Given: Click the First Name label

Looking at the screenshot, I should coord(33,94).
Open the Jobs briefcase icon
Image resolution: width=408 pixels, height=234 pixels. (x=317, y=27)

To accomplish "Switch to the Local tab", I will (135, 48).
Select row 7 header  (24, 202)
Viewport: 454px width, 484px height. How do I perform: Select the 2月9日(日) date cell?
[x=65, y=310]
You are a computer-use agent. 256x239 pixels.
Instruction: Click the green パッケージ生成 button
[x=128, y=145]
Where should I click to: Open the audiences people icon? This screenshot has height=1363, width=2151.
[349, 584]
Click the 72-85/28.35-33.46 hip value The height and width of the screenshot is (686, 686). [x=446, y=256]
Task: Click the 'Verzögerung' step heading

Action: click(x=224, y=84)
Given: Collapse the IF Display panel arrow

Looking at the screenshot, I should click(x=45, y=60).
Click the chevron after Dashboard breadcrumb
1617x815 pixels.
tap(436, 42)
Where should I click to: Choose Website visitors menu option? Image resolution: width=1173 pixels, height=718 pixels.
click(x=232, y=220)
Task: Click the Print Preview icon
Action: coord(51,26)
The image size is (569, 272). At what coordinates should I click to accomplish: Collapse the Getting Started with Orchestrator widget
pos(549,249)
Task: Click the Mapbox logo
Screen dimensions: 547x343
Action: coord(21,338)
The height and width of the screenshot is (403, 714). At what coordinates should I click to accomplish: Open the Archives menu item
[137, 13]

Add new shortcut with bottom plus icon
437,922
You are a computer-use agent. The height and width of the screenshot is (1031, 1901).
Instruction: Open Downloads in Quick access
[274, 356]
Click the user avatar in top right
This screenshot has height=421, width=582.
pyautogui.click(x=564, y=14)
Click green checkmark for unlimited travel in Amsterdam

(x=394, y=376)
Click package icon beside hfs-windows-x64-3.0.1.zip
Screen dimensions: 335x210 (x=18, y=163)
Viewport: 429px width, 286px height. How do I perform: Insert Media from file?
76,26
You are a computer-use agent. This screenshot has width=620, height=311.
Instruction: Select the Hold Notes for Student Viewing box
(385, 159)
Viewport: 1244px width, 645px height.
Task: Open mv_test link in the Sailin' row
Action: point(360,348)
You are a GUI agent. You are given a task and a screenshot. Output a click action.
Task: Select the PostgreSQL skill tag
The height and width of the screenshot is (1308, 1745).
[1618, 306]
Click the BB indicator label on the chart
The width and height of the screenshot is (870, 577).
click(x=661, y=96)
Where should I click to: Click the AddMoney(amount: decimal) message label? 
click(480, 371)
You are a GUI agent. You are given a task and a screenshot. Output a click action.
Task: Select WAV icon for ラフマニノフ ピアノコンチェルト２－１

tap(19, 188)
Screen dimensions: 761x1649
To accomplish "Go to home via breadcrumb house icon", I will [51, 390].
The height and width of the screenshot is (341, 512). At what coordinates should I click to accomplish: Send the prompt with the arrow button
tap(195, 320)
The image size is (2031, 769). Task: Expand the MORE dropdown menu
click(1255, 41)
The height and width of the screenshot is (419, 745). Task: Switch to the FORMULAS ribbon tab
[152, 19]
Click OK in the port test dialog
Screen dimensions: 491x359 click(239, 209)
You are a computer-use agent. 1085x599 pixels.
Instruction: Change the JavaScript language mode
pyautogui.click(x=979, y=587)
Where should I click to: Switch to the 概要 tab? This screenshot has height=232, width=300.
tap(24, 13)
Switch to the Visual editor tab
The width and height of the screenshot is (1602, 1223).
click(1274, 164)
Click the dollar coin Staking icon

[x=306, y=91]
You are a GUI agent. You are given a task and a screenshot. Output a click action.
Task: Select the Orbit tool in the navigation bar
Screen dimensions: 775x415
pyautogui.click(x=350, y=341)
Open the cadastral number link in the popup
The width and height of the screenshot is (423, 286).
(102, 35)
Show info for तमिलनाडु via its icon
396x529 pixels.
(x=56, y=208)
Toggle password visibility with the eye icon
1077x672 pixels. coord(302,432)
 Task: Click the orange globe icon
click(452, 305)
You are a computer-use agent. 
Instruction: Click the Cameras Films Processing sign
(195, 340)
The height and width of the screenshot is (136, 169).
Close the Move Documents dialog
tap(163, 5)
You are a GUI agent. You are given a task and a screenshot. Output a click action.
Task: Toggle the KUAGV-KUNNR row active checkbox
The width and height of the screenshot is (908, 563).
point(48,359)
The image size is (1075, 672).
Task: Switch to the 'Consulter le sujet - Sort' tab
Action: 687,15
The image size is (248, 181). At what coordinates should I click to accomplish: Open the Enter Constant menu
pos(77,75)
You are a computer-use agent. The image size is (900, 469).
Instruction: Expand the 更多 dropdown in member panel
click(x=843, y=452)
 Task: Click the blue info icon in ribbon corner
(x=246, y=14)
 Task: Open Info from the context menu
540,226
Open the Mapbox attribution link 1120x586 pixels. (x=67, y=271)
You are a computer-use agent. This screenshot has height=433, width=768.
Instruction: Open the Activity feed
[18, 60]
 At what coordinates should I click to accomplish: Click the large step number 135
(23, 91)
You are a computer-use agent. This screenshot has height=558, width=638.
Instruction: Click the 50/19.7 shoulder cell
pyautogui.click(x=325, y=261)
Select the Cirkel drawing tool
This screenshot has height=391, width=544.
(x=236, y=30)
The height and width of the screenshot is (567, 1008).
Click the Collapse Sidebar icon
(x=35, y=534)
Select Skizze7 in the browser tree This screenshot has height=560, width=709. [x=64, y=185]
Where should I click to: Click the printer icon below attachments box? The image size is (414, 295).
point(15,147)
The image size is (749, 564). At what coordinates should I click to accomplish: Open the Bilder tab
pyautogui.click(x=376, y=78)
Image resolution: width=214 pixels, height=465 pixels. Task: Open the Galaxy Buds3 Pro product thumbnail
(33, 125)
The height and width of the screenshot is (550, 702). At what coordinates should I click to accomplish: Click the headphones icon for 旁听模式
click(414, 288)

○ ○ ○ ○ ○

What the task asks |
Reproduce every one of the entries above verbatim, line for line, without changing anything.

Result for this task |
Given: Click the First Name label

Looking at the screenshot, I should coord(33,94).
Open the Jobs briefcase icon
Image resolution: width=408 pixels, height=234 pixels. (x=317, y=27)

To accomplish "Switch to the Local tab", I will (135, 48).
Select row 7 header  (24, 202)
Viewport: 454px width, 484px height. How do I perform: Select the 2月9日(日) date cell?
[x=65, y=310]
You are a computer-use agent. 256x239 pixels.
Instruction: Click the green パッケージ生成 button
[x=128, y=145]
Where should I click to: Open the audiences people icon? This screenshot has height=1363, width=2151.
[349, 584]
Click the 72-85/28.35-33.46 hip value The height and width of the screenshot is (686, 686). [x=446, y=256]
Task: Click the 'Verzögerung' step heading

Action: click(x=224, y=84)
Given: Collapse the IF Display panel arrow

Looking at the screenshot, I should click(x=45, y=60).
Click the chevron after Dashboard breadcrumb
1617x815 pixels.
tap(436, 42)
Where should I click to: Choose Website visitors menu option? Image resolution: width=1173 pixels, height=718 pixels.
click(x=232, y=220)
Task: Click the Print Preview icon
Action: coord(51,26)
The image size is (569, 272). At what coordinates should I click to accomplish: Collapse the Getting Started with Orchestrator widget
pos(549,249)
Task: Click the Mapbox logo
Screen dimensions: 547x343
Action: coord(21,338)
The height and width of the screenshot is (403, 714). At what coordinates should I click to accomplish: Open the Archives menu item
[137, 13]

Add new shortcut with bottom plus icon
437,922
You are a computer-use agent. The height and width of the screenshot is (1031, 1901).
Instruction: Open Downloads in Quick access
[274, 356]
Click the user avatar in top right
This screenshot has height=421, width=582.
pyautogui.click(x=564, y=14)
Click green checkmark for unlimited travel in Amsterdam

(x=394, y=376)
Click package icon beside hfs-windows-x64-3.0.1.zip
Screen dimensions: 335x210 (x=18, y=163)
Viewport: 429px width, 286px height. How do I perform: Insert Media from file?
76,26
You are a computer-use agent. This screenshot has width=620, height=311.
Instruction: Select the Hold Notes for Student Viewing box
(385, 159)
Viewport: 1244px width, 645px height.
Task: Open mv_test link in the Sailin' row
Action: point(360,348)
You are a GUI agent. You are given a task and a screenshot. Output a click action.
Task: Select the PostgreSQL skill tag
The height and width of the screenshot is (1308, 1745).
[1618, 306]
Click the BB indicator label on the chart
The width and height of the screenshot is (870, 577).
click(x=661, y=96)
Where should I click to: Click the AddMoney(amount: decimal) message label? 
click(480, 371)
You are a GUI agent. You are given a task and a screenshot. Output a click action.
Task: Select WAV icon for ラフマニノフ ピアノコンチェルト２－１

tap(19, 188)
Screen dimensions: 761x1649
To accomplish "Go to home via breadcrumb house icon", I will [51, 390].
The height and width of the screenshot is (341, 512). At what coordinates should I click to accomplish: Send the prompt with the arrow button
tap(195, 320)
The image size is (2031, 769). Task: Expand the MORE dropdown menu
click(1255, 41)
The height and width of the screenshot is (419, 745). Task: Switch to the FORMULAS ribbon tab
[152, 19]
Click OK in the port test dialog
Screen dimensions: 491x359 click(239, 209)
You are a computer-use agent. 1085x599 pixels.
Instruction: Change the JavaScript language mode
pyautogui.click(x=979, y=587)
Where should I click to: Switch to the 概要 tab? This screenshot has height=232, width=300.
tap(24, 13)
Switch to the Visual editor tab
The width and height of the screenshot is (1602, 1223).
click(1274, 164)
Click the dollar coin Staking icon

[x=306, y=91]
You are a GUI agent. You are given a task and a screenshot. Output a click action.
Task: Select the Orbit tool in the navigation bar
Screen dimensions: 775x415
pyautogui.click(x=350, y=341)
Open the cadastral number link in the popup
The width and height of the screenshot is (423, 286).
(102, 35)
Show info for तमिलनाडु via its icon
396x529 pixels.
(x=56, y=208)
Toggle password visibility with the eye icon
1077x672 pixels. coord(302,432)
 Task: Click the orange globe icon
click(452, 305)
You are a computer-use agent. 
Instruction: Click the Cameras Films Processing sign
(195, 340)
The height and width of the screenshot is (136, 169).
Close the Move Documents dialog
tap(163, 5)
You are a GUI agent. You are given a task and a screenshot. Output a click action.
Task: Toggle the KUAGV-KUNNR row active checkbox
The width and height of the screenshot is (908, 563).
point(48,359)
The image size is (1075, 672).
Task: Switch to the 'Consulter le sujet - Sort' tab
Action: 687,15
The image size is (248, 181). At what coordinates should I click to accomplish: Open the Enter Constant menu
pos(77,75)
You are a computer-use agent. The image size is (900, 469).
Instruction: Expand the 更多 dropdown in member panel
click(x=843, y=452)
 Task: Click the blue info icon in ribbon corner
(x=246, y=14)
 Task: Open Info from the context menu
540,226
Open the Mapbox attribution link 1120x586 pixels. (x=67, y=271)
You are a computer-use agent. This screenshot has height=433, width=768.
Instruction: Open the Activity feed
[18, 60]
 At what coordinates should I click to accomplish: Click the large step number 135
(23, 91)
You are a computer-use agent. This screenshot has height=558, width=638.
Instruction: Click the 50/19.7 shoulder cell
pyautogui.click(x=325, y=261)
Select the Cirkel drawing tool
This screenshot has height=391, width=544.
(x=236, y=30)
The height and width of the screenshot is (567, 1008).
Click the Collapse Sidebar icon
(x=35, y=534)
Select Skizze7 in the browser tree This screenshot has height=560, width=709. [x=64, y=185]
Where should I click to: Click the printer icon below attachments box? The image size is (414, 295).
point(15,147)
The image size is (749, 564). At what coordinates should I click to accomplish: Open the Bilder tab
pyautogui.click(x=376, y=78)
Image resolution: width=214 pixels, height=465 pixels. Task: Open the Galaxy Buds3 Pro product thumbnail
(33, 125)
The height and width of the screenshot is (550, 702). At what coordinates should I click to accomplish: Click the headphones icon for 旁听模式
click(414, 288)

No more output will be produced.